* **Data for review**:
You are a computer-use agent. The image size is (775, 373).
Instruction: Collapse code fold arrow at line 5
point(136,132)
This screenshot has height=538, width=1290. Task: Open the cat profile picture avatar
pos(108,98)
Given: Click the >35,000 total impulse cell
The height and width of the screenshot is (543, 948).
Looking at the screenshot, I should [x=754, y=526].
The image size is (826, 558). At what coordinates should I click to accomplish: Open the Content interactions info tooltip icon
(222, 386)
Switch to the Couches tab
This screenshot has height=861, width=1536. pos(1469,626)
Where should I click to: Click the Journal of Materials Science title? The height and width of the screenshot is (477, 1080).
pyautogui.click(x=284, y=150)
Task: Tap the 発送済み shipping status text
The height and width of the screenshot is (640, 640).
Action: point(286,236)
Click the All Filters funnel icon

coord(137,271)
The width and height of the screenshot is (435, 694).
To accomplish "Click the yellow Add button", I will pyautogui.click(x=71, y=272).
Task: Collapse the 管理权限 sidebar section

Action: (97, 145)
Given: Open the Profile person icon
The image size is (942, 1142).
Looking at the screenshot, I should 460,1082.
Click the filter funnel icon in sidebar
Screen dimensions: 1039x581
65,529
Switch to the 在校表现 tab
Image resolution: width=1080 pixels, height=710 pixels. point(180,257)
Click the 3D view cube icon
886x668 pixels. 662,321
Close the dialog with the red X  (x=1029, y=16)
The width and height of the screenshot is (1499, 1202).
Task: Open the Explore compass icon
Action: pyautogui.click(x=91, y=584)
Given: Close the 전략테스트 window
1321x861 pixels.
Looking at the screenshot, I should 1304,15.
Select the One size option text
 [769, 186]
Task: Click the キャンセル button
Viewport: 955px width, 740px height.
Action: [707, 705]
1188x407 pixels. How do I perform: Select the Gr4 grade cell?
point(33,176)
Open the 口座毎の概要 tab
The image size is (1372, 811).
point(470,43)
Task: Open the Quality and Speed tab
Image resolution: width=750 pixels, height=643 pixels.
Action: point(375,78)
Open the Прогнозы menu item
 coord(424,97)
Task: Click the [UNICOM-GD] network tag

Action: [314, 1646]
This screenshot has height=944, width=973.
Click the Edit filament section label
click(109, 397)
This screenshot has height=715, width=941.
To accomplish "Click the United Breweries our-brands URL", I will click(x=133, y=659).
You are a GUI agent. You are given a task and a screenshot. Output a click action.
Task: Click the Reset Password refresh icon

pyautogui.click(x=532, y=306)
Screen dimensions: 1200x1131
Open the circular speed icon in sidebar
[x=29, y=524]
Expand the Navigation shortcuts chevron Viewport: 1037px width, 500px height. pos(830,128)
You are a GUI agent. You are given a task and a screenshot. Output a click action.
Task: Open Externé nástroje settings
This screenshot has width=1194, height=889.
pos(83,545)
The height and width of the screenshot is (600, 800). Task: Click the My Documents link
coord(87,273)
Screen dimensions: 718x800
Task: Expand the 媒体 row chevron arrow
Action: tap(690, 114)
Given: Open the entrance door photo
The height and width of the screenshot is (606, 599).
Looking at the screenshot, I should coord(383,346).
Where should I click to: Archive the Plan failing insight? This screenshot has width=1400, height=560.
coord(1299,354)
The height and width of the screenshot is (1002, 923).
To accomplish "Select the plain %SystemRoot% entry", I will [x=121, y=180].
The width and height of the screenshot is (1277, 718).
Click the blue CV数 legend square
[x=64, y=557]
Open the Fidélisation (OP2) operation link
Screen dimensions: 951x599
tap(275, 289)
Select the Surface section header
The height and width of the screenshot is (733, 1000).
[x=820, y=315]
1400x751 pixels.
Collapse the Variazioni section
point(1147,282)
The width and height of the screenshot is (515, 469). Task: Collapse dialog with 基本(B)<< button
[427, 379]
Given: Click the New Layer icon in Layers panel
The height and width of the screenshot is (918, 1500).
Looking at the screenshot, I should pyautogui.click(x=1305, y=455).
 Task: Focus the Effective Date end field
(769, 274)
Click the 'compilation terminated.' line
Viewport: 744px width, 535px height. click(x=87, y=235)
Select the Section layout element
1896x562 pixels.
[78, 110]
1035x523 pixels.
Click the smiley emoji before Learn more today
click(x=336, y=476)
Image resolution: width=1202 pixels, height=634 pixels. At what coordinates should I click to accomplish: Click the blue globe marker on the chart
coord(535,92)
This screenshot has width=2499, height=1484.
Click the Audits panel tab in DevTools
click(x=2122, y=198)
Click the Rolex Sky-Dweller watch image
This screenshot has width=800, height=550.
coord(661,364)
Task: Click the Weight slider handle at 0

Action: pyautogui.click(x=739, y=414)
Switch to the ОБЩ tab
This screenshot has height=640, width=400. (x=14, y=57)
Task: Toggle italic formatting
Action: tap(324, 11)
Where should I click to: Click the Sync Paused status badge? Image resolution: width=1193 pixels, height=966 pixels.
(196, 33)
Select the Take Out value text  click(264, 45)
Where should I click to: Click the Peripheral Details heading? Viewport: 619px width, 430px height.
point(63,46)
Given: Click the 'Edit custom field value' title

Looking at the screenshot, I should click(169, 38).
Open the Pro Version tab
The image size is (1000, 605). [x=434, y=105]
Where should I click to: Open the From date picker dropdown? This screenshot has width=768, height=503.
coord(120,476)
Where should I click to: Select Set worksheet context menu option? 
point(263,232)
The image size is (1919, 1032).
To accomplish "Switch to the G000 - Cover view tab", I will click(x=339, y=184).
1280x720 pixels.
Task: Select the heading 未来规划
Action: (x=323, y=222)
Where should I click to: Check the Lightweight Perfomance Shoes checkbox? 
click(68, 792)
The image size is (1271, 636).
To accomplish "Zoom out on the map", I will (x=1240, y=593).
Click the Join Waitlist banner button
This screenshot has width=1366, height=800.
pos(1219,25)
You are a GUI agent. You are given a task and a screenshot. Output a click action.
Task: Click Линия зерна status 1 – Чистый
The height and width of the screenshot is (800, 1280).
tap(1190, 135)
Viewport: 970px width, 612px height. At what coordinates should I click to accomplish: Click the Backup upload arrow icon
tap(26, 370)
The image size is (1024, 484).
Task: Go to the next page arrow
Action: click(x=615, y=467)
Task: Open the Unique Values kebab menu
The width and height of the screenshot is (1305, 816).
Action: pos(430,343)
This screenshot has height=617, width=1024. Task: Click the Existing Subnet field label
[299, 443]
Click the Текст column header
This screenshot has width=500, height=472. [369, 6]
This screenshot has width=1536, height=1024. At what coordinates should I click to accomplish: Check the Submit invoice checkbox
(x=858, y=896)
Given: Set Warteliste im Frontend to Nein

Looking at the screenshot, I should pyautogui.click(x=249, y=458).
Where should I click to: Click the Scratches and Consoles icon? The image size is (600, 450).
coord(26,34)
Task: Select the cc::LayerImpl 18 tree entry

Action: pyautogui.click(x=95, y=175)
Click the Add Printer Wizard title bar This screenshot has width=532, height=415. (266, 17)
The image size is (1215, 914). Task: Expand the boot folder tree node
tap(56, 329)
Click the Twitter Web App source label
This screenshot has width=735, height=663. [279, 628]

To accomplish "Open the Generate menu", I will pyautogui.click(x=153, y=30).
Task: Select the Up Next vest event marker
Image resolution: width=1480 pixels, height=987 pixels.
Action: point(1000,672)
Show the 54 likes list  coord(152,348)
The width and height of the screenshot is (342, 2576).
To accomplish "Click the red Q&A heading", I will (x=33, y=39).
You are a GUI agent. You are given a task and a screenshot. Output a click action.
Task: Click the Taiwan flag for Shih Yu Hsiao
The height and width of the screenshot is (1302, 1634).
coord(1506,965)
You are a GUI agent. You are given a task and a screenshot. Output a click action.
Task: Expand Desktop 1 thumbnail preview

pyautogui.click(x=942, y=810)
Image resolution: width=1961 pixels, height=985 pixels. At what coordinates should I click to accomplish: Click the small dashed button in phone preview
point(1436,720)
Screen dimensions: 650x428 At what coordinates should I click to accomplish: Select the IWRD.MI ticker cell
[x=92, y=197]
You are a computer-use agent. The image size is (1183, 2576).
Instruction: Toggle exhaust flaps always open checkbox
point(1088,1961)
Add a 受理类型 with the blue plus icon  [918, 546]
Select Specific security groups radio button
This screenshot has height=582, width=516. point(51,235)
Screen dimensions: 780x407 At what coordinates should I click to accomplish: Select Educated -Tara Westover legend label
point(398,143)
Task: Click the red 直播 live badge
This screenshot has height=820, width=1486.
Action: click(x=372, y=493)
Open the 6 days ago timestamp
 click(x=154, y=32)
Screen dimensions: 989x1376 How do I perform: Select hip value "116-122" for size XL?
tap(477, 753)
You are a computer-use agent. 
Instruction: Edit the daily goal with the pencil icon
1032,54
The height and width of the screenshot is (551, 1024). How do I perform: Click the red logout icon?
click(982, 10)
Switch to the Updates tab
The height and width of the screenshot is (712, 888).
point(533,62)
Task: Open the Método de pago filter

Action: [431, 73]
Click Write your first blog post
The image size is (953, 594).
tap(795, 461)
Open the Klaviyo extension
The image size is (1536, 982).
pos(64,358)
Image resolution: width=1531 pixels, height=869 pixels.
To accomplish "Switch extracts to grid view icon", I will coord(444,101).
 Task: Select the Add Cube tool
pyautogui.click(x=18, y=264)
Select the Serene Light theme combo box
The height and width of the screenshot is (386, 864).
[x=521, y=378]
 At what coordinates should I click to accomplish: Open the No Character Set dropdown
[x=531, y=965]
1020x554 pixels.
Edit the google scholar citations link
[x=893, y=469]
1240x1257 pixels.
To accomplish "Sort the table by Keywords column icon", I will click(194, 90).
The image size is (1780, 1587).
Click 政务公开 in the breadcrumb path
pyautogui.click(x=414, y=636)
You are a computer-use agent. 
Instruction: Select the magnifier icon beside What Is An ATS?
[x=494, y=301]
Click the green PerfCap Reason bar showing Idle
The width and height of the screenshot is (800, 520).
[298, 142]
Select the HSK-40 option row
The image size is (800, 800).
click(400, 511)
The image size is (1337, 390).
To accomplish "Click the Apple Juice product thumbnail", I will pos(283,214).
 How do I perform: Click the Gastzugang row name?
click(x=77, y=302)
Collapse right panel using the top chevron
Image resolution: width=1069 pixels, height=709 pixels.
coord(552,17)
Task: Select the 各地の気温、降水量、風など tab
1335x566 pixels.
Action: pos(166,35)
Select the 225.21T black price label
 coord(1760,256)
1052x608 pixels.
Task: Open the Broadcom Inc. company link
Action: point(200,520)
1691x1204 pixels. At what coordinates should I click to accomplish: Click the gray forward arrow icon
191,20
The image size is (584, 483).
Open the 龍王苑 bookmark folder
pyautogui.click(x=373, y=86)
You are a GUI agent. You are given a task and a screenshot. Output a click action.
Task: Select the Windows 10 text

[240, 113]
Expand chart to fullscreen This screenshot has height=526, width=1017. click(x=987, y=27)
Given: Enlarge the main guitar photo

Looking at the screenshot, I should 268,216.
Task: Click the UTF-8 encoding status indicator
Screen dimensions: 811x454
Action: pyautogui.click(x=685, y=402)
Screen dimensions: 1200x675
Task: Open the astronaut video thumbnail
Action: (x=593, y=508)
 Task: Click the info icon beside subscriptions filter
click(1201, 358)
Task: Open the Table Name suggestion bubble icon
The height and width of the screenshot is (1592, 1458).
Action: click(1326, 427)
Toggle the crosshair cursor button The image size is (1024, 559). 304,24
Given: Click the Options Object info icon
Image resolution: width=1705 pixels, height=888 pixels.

* **Your goal**: Beginning with the line holding "Given: Set Warteliste im Frontend to Nein" and ending with the line holding "Task: Click the red 直播 live badge", write out the stretch of material above exactly; add no further lines.

* **Solution to the problem**:
Given: Set Warteliste im Frontend to Nein

Looking at the screenshot, I should pyautogui.click(x=249, y=458).
Where should I click to: Click the Scratches and Consoles icon? The image size is (600, 450).
coord(26,34)
Task: Select the cc::LayerImpl 18 tree entry

Action: pyautogui.click(x=95, y=175)
Click the Add Printer Wizard title bar This screenshot has width=532, height=415. (266, 17)
The image size is (1215, 914). Task: Expand the boot folder tree node
tap(56, 329)
Click the Twitter Web App source label
This screenshot has width=735, height=663. [279, 628]

To accomplish "Open the Generate menu", I will pyautogui.click(x=153, y=30).
Task: Select the Up Next vest event marker
Image resolution: width=1480 pixels, height=987 pixels.
Action: point(1000,672)
Show the 54 likes list  coord(152,348)
The width and height of the screenshot is (342, 2576).
To accomplish "Click the red Q&A heading", I will (x=33, y=39).
You are a GUI agent. You are given a task and a screenshot. Output a click action.
Task: Click the Taiwan flag for Shih Yu Hsiao
The height and width of the screenshot is (1302, 1634).
coord(1506,965)
You are a GUI agent. You are given a task and a screenshot. Output a click action.
Task: Expand Desktop 1 thumbnail preview

pyautogui.click(x=942, y=810)
Image resolution: width=1961 pixels, height=985 pixels. At what coordinates should I click to accomplish: Click the small dashed button in phone preview
point(1436,720)
Screen dimensions: 650x428 At what coordinates should I click to accomplish: Select the IWRD.MI ticker cell
[x=92, y=197]
You are a computer-use agent. The image size is (1183, 2576).
Instruction: Toggle exhaust flaps always open checkbox
point(1088,1961)
Add a 受理类型 with the blue plus icon  [918, 546]
Select Specific security groups radio button
This screenshot has height=582, width=516. point(51,235)
Screen dimensions: 780x407 At what coordinates should I click to accomplish: Select Educated -Tara Westover legend label
point(398,143)
Task: Click the red 直播 live badge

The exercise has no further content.